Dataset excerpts
================
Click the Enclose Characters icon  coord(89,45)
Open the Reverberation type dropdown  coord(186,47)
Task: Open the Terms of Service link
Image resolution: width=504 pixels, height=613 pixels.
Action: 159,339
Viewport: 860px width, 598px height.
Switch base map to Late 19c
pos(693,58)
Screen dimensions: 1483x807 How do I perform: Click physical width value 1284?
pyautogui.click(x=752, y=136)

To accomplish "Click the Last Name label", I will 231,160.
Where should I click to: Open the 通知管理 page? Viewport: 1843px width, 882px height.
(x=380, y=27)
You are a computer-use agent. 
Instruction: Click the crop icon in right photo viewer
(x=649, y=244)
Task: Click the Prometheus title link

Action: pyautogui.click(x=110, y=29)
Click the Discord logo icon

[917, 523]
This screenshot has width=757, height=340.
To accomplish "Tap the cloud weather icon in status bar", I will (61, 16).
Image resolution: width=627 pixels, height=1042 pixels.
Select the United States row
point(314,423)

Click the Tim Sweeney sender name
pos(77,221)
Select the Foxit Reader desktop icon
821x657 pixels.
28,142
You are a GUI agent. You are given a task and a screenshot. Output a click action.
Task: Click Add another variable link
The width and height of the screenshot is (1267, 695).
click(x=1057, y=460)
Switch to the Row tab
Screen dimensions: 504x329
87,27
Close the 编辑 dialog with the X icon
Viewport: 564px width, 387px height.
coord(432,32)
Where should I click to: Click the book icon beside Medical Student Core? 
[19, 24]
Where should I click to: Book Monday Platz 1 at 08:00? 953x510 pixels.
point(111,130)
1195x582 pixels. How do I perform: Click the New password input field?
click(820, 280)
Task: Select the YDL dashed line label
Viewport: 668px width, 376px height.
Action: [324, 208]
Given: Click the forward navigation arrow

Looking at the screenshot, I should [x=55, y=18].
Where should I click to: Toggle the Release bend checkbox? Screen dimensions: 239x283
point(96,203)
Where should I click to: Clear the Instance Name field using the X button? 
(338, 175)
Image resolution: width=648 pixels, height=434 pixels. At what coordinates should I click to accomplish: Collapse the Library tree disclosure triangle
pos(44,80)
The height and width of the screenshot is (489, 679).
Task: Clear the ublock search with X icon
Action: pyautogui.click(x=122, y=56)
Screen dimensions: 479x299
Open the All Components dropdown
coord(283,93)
================
Work task
Count up the lines above that include the string "label" and report nothing but that number.

Solution to the exercise
2